You knew before you ever took your puppy home that it could not be trusted. The breeder who provided you with this precious animal warned you, drummed it into your head. Puppies steal off counters, destroy anything expensive, chase cats, take forever to house-train and must never be allowed off-lead!
When the big day finally arrived, heeding the sage advice of the breeder, you escorted your puppy to his new home, properly collared and tagged, the lead held tightly in your hand.

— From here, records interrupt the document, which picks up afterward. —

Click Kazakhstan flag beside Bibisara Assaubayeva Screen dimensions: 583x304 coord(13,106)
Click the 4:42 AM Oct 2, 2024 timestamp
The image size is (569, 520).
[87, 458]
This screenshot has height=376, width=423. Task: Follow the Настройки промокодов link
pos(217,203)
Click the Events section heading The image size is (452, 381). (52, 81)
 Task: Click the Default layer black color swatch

At home the house was ”puppy proofed.” Everything of value was stored in the spare bedroom, garbage stowed on top of the refrigerator, cats separated, and a gate placed across the door to the living room to keep at least part of the house puddle free. All windows and doors had been properly secured, and signs were placed at all strategic points reminding all to “CLOSE THE DOOR!“
Soon it becomes second nature to make sure the door closes .9 of a second after it was opened and that it really latched. “DON’T LET THE DOG OUT” is your second most verbalized expression. (The first is “NO!”) You worry and fuss constantly, terrified that your darling will get out and a disaster will surely follow. Your friends comment about who you love most, your family or the dog. You know that to relax your vigil for a moment might result in losing him forever.

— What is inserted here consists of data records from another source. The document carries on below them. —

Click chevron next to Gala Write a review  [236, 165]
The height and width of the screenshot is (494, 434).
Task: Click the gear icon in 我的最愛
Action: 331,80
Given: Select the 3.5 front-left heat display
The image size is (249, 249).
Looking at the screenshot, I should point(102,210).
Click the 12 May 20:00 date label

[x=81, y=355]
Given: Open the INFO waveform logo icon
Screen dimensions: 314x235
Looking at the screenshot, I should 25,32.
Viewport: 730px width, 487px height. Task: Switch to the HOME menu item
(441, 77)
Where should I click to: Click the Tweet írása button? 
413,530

And so the weeks and months pass, with your puppy becoming more civilized every day, and the seeds of trust are planted. It seems that each new day brings less destruction, less breakage. Almost before you know it your gangly, slurpy puppy has turned into an elegant, dignified friend.
Now that he is a more reliable, sedate companion, you take him more places. No longer does he chew the steering wheel when left in the car. And darned if that cake wasn’t still on the counter this morning.
And, oh yes, wasn’t that the cat he was sleeping with so cozily on your pillow last night?
And then one of your friends suggests obedience. You shake your head and remind her that your dog might run away if allowed off-lead, but you are reassured when she promises the events are held in a fenced area. And, wonder of wonders, he did not run away, but came every time you called him!
All winter long you go to weekly obedience classes. And after a time you even let him run loose from the car to the house when you get home. Why not, he always runs straight to the door, dances a frenzy of joy and waits to be let in. And, remember, he comes every time he is called.
You know he is the exception that proves the rule. (And sometimes late at night, you even let him slip out the front door to go potty and then slip right back in.)
At this point the disease has taken hold, waiting only for the right time and place to rear its ugly head. Years pass — it is hard to remember why you ever worried so much when he was a puppy. He would never think of running out the door left open while you bring in the packages from the car. It would be beneath his dignity to jump out the window of the car while you run into the convenience store. And when you take him for those wonderful long walks at dawn, it only takes one whistle to bring him racing back to you in a burst of speed when the walk comes too close to the highway. (He still gets into the garbage, but nobody is perfect!)
This is the time the disease has waited for so patiently. Sometimes it only has to wait a year or two, but often it takes much longer. He spies the neighbor dog across the street, and suddenly forgets everything he ever knew about not slipping outdoors, jumping out windows, or coming when called due to traffic. Perhaps it was only a paper fluttering in the breeze, or even just the sheer joy of running.
The disease is trust. The final outcome, hit by a car.
Every morning my dog “Shah” bounced around off-lead exploring. Every morning for seven years he came back when he was called. He was perfectly obedient, perfectly trustworthy. He died fourteen hours after being hit by a car.